Task objective: In this exercise, each record below is to be written out again exactly.

Collection entries
——

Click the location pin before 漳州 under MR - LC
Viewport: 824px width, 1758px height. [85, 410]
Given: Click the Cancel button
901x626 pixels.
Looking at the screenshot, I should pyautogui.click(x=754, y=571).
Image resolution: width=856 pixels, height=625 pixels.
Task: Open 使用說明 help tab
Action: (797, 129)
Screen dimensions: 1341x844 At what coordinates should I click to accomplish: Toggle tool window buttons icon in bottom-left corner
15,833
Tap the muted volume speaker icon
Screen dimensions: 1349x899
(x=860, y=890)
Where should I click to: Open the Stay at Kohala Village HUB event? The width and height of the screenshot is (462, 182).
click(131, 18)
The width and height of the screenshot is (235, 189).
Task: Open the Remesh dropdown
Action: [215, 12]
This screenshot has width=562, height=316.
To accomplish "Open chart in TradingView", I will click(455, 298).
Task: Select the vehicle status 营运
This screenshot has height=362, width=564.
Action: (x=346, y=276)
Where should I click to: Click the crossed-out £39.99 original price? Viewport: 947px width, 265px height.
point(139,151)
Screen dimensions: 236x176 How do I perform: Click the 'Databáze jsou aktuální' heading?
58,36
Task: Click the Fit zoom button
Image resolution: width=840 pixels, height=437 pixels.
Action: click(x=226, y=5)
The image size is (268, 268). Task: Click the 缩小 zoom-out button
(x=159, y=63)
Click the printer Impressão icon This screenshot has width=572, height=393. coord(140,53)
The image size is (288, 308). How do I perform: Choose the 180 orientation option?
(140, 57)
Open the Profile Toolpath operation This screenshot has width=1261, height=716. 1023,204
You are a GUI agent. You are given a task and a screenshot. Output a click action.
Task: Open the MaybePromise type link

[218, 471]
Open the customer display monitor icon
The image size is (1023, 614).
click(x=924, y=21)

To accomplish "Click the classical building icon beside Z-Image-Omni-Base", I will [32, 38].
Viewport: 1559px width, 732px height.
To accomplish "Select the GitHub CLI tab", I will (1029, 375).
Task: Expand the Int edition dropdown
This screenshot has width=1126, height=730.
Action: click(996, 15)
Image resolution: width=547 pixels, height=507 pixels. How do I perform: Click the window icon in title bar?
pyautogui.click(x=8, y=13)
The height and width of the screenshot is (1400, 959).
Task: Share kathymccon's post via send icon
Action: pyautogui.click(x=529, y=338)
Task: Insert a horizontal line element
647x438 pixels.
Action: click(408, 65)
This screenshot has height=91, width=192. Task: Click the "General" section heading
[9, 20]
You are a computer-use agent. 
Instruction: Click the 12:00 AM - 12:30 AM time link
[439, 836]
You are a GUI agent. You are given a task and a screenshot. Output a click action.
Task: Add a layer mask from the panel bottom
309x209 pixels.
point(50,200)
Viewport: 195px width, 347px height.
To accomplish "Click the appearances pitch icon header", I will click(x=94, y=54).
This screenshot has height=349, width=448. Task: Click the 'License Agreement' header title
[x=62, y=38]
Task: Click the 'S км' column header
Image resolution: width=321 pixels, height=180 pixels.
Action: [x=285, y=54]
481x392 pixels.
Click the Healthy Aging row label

——

Exercise output:
Click the location pin before 漳州 under MR - LC
Viewport: 824px width, 1758px height. [85, 410]
Given: Click the Cancel button
901x626 pixels.
Looking at the screenshot, I should pyautogui.click(x=754, y=571).
Image resolution: width=856 pixels, height=625 pixels.
Task: Open 使用說明 help tab
Action: (797, 129)
Screen dimensions: 1341x844 At what coordinates should I click to accomplish: Toggle tool window buttons icon in bottom-left corner
15,833
Tap the muted volume speaker icon
Screen dimensions: 1349x899
(x=860, y=890)
Where should I click to: Open the Stay at Kohala Village HUB event? The width and height of the screenshot is (462, 182).
click(131, 18)
The width and height of the screenshot is (235, 189).
Task: Open the Remesh dropdown
Action: [215, 12]
This screenshot has width=562, height=316.
To accomplish "Open chart in TradingView", I will click(455, 298).
Task: Select the vehicle status 营运
This screenshot has height=362, width=564.
Action: (x=346, y=276)
Where should I click to: Click the crossed-out £39.99 original price? Viewport: 947px width, 265px height.
point(139,151)
Screen dimensions: 236x176 How do I perform: Click the 'Databáze jsou aktuální' heading?
58,36
Task: Click the Fit zoom button
Image resolution: width=840 pixels, height=437 pixels.
Action: click(x=226, y=5)
The image size is (268, 268). Task: Click the 缩小 zoom-out button
(x=159, y=63)
Click the printer Impressão icon This screenshot has width=572, height=393. coord(140,53)
The image size is (288, 308). How do I perform: Choose the 180 orientation option?
(140, 57)
Open the Profile Toolpath operation This screenshot has width=1261, height=716. 1023,204
You are a GUI agent. You are given a task and a screenshot. Output a click action.
Task: Open the MaybePromise type link

[218, 471]
Open the customer display monitor icon
The image size is (1023, 614).
click(x=924, y=21)

To accomplish "Click the classical building icon beside Z-Image-Omni-Base", I will [32, 38].
Viewport: 1559px width, 732px height.
To accomplish "Select the GitHub CLI tab", I will (1029, 375).
Task: Expand the Int edition dropdown
This screenshot has width=1126, height=730.
Action: click(996, 15)
Image resolution: width=547 pixels, height=507 pixels. How do I perform: Click the window icon in title bar?
pyautogui.click(x=8, y=13)
The height and width of the screenshot is (1400, 959).
Task: Share kathymccon's post via send icon
Action: pyautogui.click(x=529, y=338)
Task: Insert a horizontal line element
647x438 pixels.
Action: click(408, 65)
This screenshot has height=91, width=192. Task: Click the "General" section heading
[9, 20]
You are a computer-use agent. 
Instruction: Click the 12:00 AM - 12:30 AM time link
[439, 836]
You are a GUI agent. You are given a task and a screenshot. Output a click action.
Task: Add a layer mask from the panel bottom
309x209 pixels.
point(50,200)
Viewport: 195px width, 347px height.
To accomplish "Click the appearances pitch icon header", I will click(x=94, y=54).
This screenshot has height=349, width=448. Task: Click the 'License Agreement' header title
[x=62, y=38]
Task: Click the 'S км' column header
Image resolution: width=321 pixels, height=180 pixels.
Action: [x=285, y=54]
481x392 pixels.
Click the Healthy Aging row label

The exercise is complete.